From the Institution of Clinical Ophthalmology (Drs Fossarello, Galantuomo, and Serra) and the Institution of Clinical Biology and Developmental Age (Dr Cao), University of Cagliari (Italy); and Research Institute on Thalassemias and Mediterranean Anemias, National Research Council, Alghero, Italy (Drs Bertini, Cao, and Pirastu). Dr Pirastu is now with the Institute of Molecular Genetics, National Research Council, Alghero.

Arch Ophthalmol. 1996;114(4):448-456. doi:10.1001/archopht.1996.01100130444016

Background:  Autosomal dominant butterfly-shaped macular dystrophy is associated with different mutations of the peripherin/RDS gene. We studied the phenotype of two families with a novel large deletion in the peripherin/RDS gene.

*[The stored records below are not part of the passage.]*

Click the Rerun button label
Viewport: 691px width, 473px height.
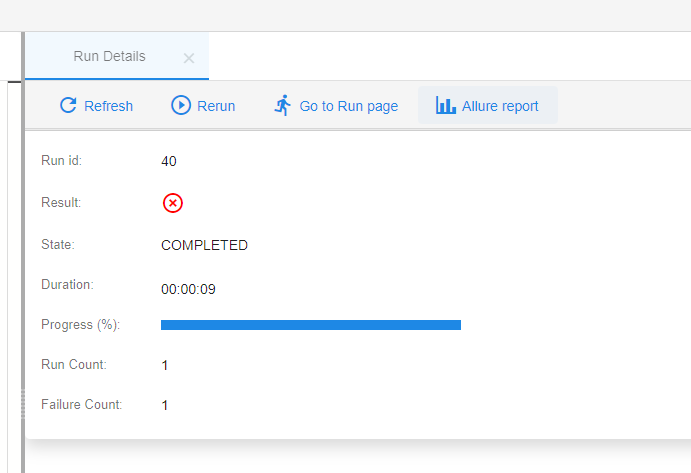click(216, 106)
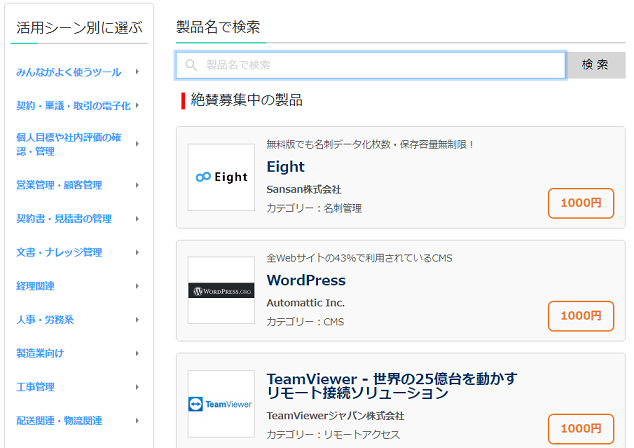The width and height of the screenshot is (634, 448).
Task: Click the Eight logo thumbnail
Action: point(221,177)
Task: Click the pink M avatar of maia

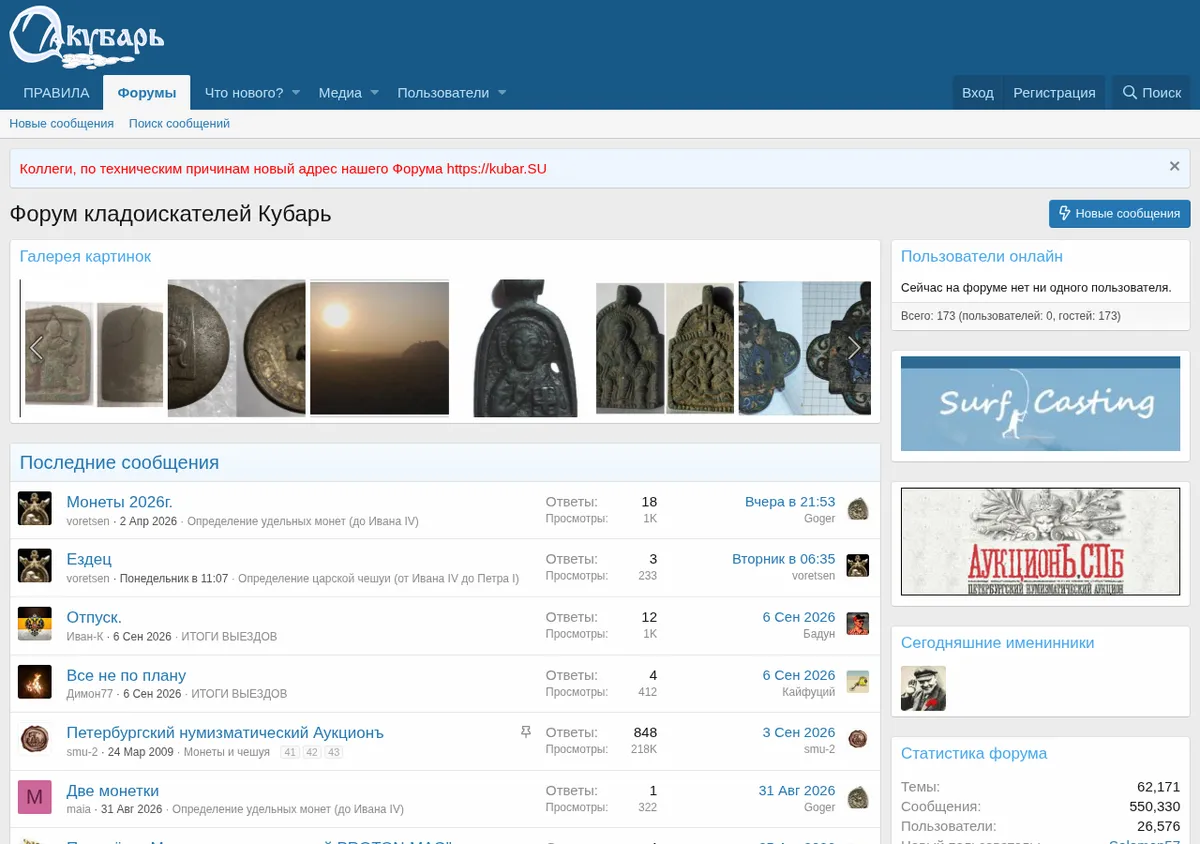Action: pyautogui.click(x=34, y=797)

Methods:  Clinical study, fluorescein angiography, color vision testing, automatic perimetry, electrophysiologic studies, and DNA analysis were performed on all the members of the two families.

Results:  Fundus examination in patients aged 30 to 60 years showed yellow deposits in the macula with a butterfly-shaped pattern. Central choroidal atrophy was present in the older patients only. Macular visual function tests (color vision and central visual field) were abnormal, and electro-oculograms were slightly subnormal in five individuals tested. Electroretinograms and results of dark adaptometry were normal. Linkage analysis with intragenic polymorphic markers and quantitative polymerase chain reaction showed heterozygosity for a large deletion that removed exons 2 and 3 of the peripherin/RDS gene in all affected members of the two families.

Conclusions:  This deletion escaped detection by direct analysis of amplified exons and was identified by intragenic polymorphic markers analysis, resulting in loss of heterozygosity from affected parents to affected children, and by quantitative polymerase chain reaction. The delineation of the molecular defect associated with the disease in these two families allows us to verify the presence or absence of the disease in clinically unaffected members.